• _GIVEN EXERCISE_:
Do the following three statements agree with the Adaptive Hierarchical Shrinkage project description? Answer each with yes or no and quote the words of the text that decide it. 1. The adhs package can be installed from PyPI. 2. Installing by cloning the repository always gives a stable version. 3. The base_estimator parameter may be any kind of estimator.

-- start of TEXT BLOCK --

Skip to main content

Adaptive Hierarchical Shrinkage

Project description

Scikit-Learn-compatible implementation of Adaptive Hierarchical Shrinkage

This directory contains an implementation of Adaptive Hierarchical Shrinkage that is compatible with Scikit-Learn. It exports 2 classes:

  • ShrinkageClassifier
  • ShrinkageRegressor

Installation

adhs Package

The adhs package, which contains the implementations of Adaptive Hierarchical Shrinkage, can be installed from PyPI:

$ pip install adhs

Alternatively, the package can be installed by cloning:

$ git clone git@github.com:arnegevaert/adaptive-hierarchical-shrinkage.git
$ cd adaptive-hierarchical-shrinkage
$ pip install .

Note that this will install the version corresponding to the latest commit on the master branch, which may or may not be stable.

Experiments

To be able to run the scripts in the experiments directory, some extra requirements are needed. These can be installed in a new conda environment as follows:

$ git clone git@github.com:arnegevaert/adaptive-hierarchical-shrinkage.git
$ cd adaptive-hierarchical-shrinkage
$ conda create -n shrinkage python=3.10
$ conda activate shrinkage
$ pip install .[experiments]

For more info on reproducing the experiments, see experiments/README.md.

Basic API

This package exports 2 classes and 1 method:

  • ShrinkageClassifier
  • ShrinkageRegressor
  • cross_val_shrinkage

ShrinkageClassifier and ShrinkageRegressor

Both classes inherit from ShrinkageEstimator, which extends sklearn.base.BaseEstimator. Adaptive hierarchical shrinkage can be summarized as follows:

\hat{f}(\mathbf{x}) = \mathbb{E}_{t_0}[y] + \sum_{l=1}^L\frac{\mathbb{E}_{t_l}[y] - \mathbb{E}_{t_{l-1}}[y]}{1 + \frac{g(t_{l-1})}{N(t_{l-1})}}

where $g(t_{l-1})$ is some function of the node $t_{l-1}$. Classical hierarchical shrinkage (Agarwal et al. 2022) corresponds to $g(t_{l-1}) = \lambda$, where $\lambda$ is a chosen constant.

  • __init__() parameters:
    • base_estimator: the estimator around which we "wrap" hierarchical shrinkage. This should be a tree-based estimator: DecisionTreeClassifier, RandomForestClassifier, ... (analogous for Regressors)

-- end of TEXT BLOCK --
-- start of MATERIAL PROVIDED --

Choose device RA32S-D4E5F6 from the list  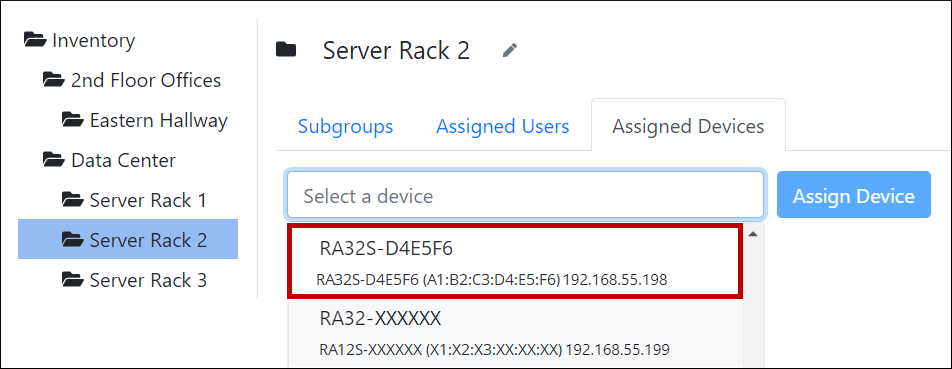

-- end of MATERIAL PROVIDED --

• _EXERCISE SOLUTION_:
1. Yes: "The adhs package, which contains the implementations of Adaptive Hierarchical Shrinkage, can be installed from PyPI"
2. No: "this will install the version corresponding to the latest commit on the master branch, which may or may not be stable"
3. No: "This should be a tree-based estimator"